September was a month of shocking news...it was just one thing right after another, so overwhelming..to start off, ive decided to finally make the transition to penn state upark next semester, i didnt think i was ready but after alot of thinking and writing lists and weighing the pros and cons..it just came clear to me that the longer i wait the more im missing out, so i better just take this opportunity.
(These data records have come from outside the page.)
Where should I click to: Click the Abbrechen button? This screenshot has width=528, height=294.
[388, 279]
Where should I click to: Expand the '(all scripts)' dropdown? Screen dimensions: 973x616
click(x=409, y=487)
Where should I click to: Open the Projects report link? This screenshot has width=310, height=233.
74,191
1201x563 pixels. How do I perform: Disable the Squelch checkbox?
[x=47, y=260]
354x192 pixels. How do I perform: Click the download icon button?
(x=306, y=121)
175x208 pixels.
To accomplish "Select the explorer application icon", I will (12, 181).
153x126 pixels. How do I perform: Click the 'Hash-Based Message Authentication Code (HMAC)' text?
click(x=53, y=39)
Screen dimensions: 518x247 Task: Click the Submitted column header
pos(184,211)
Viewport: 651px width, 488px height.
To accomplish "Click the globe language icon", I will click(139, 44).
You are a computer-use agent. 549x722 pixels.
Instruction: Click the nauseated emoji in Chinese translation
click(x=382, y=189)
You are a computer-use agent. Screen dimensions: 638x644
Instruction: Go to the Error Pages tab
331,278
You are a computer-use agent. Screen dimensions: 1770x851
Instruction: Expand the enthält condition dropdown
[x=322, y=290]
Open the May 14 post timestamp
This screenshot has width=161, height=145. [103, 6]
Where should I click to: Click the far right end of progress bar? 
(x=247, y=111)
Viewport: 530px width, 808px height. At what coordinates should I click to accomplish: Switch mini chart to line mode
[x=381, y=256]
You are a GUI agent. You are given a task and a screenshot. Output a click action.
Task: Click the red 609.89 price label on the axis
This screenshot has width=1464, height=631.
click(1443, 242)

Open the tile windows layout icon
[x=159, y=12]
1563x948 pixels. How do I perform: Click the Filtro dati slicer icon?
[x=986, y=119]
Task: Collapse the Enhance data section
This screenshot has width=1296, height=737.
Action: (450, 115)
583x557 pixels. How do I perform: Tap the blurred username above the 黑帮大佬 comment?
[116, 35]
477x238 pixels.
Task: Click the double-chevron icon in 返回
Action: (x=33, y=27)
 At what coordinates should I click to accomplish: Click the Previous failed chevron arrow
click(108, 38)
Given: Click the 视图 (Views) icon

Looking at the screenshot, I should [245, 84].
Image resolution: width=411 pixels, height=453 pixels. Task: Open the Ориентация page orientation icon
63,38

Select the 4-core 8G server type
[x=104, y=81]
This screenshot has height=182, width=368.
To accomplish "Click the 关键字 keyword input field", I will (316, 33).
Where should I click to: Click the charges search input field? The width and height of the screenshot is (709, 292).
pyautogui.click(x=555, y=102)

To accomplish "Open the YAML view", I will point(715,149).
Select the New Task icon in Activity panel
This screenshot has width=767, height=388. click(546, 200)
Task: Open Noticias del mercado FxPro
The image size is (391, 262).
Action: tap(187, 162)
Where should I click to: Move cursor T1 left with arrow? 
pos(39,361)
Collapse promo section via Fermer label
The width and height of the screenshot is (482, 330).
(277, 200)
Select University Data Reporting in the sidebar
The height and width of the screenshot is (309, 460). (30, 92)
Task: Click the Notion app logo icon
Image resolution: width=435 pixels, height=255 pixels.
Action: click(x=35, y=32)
Im excited, there are alot of things to look forward to up there..im finally gonna be where i wanted to go since high school, it was a tough journey but im finally going there...and i cant wait..im scared, nervous, anxious, and of course i have no idea what to expect but who does? im gonna miss it here in abington, i used this place to rebuild my life that was torn apart in hartford...it was hard in its own way but also fun and worthwhile...yet now its time to move on and start over for the 3rd time in the place that i shouldve been all along, but maybe if i got accepted to upark my senior year i wouldnt've have gone through all that i went through in hartford and who knows? maybe i wouldve been a different person? a more naive one at that? i dunno..i cant really say.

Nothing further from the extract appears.